*** Document text ***

Three recent decisions of the Assistant Commissioner of Trade Marks in New Zealand demonstrate the power of trade mark revocation (aka "non-use") actions in New Zealand, if the registered trade mark has not been used in relation to all of its registered goods or services. This continues on from a number of recent cases which I discussed throughout 2019 and 2020 and highlight the strategic advantages which exist in seeking revocation of a New Zealand trade mark registration.1
Are brochures "use" of a trade mark?
In Nitro AG v Nitro Circus IP Holdings LP  NZIPOTM232, Nitro AG sought to defend use of its NITRO mark in classes 25 and 28 against a revocation/non-use action by Nitro Circus IP Holding LP (Circus). In this case, Circus was smart enough to adopt a series of cascading dates upon which the relevant NITRO marks should be removed, including a date that predated Circus' own application for its own application for its NITRO CIRCUS trade mark. This strategy avoided the concept of "zombie" marks recently considered by New Zealand's highest court.3
This case demonstrates clearly just how clinical and precise the Assistant Commissioner will be when considering evidence in a New Zealand revocation action. That said, the Assistant Commissioner stated expressly that she was conscious of "an overly molecular approach of considering each item of evidence individually: the evidence must be considered as a whole"4, as well as carefully considering the key case of MELTAL MAN5, in which a single advertisement was sufficient to defeat a non-use action.
The Assistant commissioner also considered that "it is not fatal to the owner's case that there is no evidence confirming that NITRO branded clothing was in fact exhibited or sold at the NZSIF trade fares. it is sufficient that the NITRO mark was used as a badge of origin for clothing in catalogues, involving at least one third party, which were clearly aimed at the real commercial exploitation of the trade mark in the New Zealand snow sports market within the relevant time frame"6
In this case the brand owner relied upon trade fair catalogues which circulated in New Zealand at trade fairs within the relevant non-use period. Whilst the brand owner could not provide the exact circulation of those catalogues they did "constitute objective evidence of real commercial exploitation of the NITRO mark in the New Zealand market"7. However in relation to clothing, the catalogues only indicted promotion of ski jackets and ski pants, whilst the brand owners registration covered "clothing including sports clothing". Consequently, the brand owner could maintain its registration in class 25 but only in relation to "jackets and pants for snow sports".
A similar analysis followed in class 28. Much of the evidence which the brand owner relied upon could not be considered as it was either undated, post-dated or unclear. This demonstrates the hard line which New Zealand takes in relation to evidence, unlike its cousins in Australia.
This NITRO case is once again a good demonstration that in New Zealand revocation actions, it is quality not quantity that counts in relation to evidence.
What about "special circumstances" - the Cidirol case?
In INTERAG v Bayer Intellectual Property GmbH [2020 NZIPOTM 218 the brand owner Interag claimed special cirumstances to try and defend its CIDIROL trade mark registration for pharmaceuticals, against Bayer Intellectual Property GmbH's (Bayer) revocation application action.
Interag used the CIDIROL trade mark on a fertility enhancer product for animals which had an oestrogen active ingredient. However, in 2007 New Zealand introduced a ban on oestrogen products for animals which produced food for human consumption. Consequently, Bayer applied for removal of the CIDIROL registration. Interag alleged that the ban created "special circumstances", as Interag literally could not legally sell its specific CIDIROL branded products in New Zealand.

*** End of Document text ***

Required action 1: According to the text on New Zealand trade mark revocation, why could Nitro AG keep its class 25 registration only for "jackets and pants for snow sports"?
Required action 2: In the text on New Zealand trade mark revocation, in what year did New Zealand ban oestrogen products for animals that produced food for human consumption?
The listing that comes next is from a different source than the text above.

*** Data block ***

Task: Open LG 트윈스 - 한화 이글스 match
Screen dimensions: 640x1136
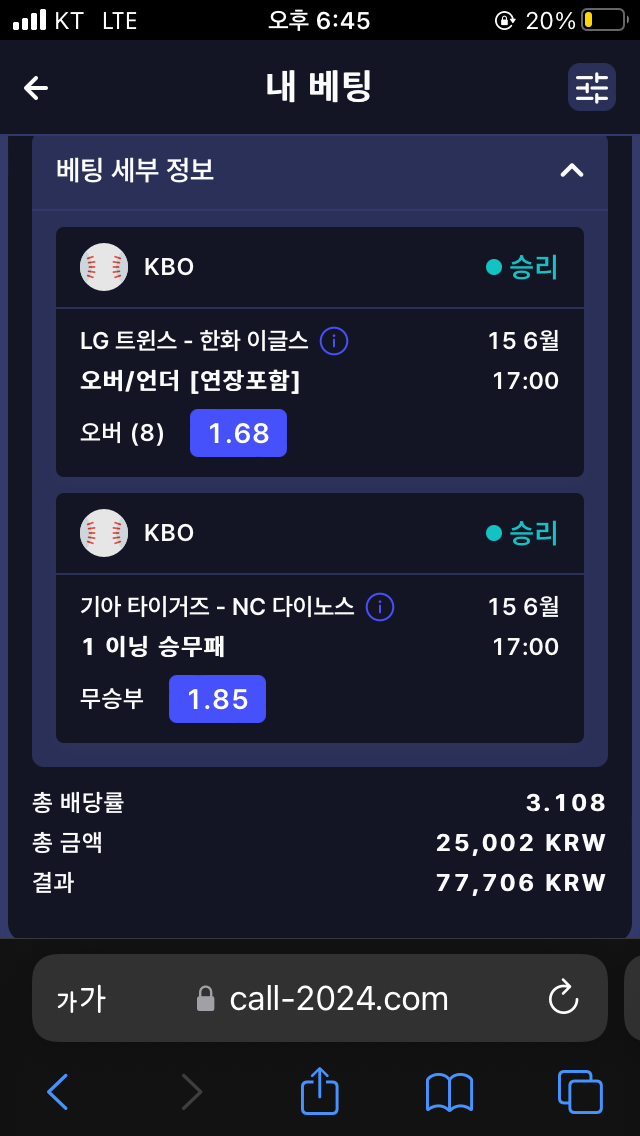Action: [x=194, y=341]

*** End of Data block ***

Task answer 1: Its trade fair catalogues showed promotion of only ski jackets and ski pants, while the registration covered "clothing including sports clothing." The registration was therefore kept only for the goods the evidence supported.

Task answer 2: 2007